■ **Activity**
Where does "menu" occur in the listing? Copy every line that holds it.
-- Data supplied follows --
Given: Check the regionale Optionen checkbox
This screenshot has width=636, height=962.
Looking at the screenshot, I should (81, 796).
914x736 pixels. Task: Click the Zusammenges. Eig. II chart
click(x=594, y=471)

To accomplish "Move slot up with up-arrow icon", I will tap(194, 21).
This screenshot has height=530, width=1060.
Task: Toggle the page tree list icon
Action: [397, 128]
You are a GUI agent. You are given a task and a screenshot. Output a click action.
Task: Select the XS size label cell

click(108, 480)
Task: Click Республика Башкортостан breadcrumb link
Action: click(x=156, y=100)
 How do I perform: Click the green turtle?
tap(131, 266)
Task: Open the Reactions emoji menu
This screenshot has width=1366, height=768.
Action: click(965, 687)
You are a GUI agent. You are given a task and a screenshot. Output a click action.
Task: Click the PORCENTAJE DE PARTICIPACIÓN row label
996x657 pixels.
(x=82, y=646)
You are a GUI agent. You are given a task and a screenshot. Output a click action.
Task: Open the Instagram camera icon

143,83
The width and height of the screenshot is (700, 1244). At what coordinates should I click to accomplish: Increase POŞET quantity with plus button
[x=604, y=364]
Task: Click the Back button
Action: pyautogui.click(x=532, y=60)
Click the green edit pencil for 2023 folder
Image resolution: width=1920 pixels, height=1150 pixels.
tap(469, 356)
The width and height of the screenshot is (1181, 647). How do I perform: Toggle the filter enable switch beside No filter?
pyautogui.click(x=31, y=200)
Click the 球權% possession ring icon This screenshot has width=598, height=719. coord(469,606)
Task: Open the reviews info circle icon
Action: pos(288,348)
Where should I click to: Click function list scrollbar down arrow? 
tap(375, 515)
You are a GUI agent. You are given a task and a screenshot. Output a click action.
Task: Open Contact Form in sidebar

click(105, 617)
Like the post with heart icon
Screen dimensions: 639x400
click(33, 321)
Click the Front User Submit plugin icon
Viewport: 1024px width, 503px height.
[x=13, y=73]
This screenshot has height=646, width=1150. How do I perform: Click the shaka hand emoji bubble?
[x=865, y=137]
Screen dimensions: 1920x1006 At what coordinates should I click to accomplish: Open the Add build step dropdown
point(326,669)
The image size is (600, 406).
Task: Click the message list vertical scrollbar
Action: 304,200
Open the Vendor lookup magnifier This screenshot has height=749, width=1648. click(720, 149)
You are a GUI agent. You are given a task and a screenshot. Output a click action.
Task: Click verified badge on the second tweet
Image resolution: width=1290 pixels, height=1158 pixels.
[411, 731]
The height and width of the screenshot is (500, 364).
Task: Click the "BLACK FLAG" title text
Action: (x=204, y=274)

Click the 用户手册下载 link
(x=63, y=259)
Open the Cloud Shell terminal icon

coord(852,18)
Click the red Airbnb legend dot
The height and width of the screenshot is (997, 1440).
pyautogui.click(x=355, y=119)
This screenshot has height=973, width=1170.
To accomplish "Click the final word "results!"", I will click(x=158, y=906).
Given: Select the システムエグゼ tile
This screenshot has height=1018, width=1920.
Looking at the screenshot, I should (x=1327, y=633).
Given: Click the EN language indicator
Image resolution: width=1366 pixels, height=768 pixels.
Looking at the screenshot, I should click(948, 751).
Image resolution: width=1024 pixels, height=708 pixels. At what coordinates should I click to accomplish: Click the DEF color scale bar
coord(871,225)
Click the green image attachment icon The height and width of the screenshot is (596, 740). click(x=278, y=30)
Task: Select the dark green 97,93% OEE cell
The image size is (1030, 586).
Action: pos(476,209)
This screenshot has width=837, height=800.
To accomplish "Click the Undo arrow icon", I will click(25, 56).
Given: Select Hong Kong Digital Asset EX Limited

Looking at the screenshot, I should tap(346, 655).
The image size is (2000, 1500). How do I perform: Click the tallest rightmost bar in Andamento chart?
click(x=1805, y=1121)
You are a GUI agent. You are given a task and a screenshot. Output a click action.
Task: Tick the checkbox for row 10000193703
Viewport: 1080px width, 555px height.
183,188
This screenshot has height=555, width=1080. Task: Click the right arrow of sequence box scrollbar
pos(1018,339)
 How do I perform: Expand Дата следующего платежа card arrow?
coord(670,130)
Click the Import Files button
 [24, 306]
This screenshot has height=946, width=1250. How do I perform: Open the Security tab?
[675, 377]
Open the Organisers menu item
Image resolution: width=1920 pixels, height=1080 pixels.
-- Data supplied concluded --
■ **Exercise result**
Task: Open the Reactions emoji menu
Open the Organisers menu item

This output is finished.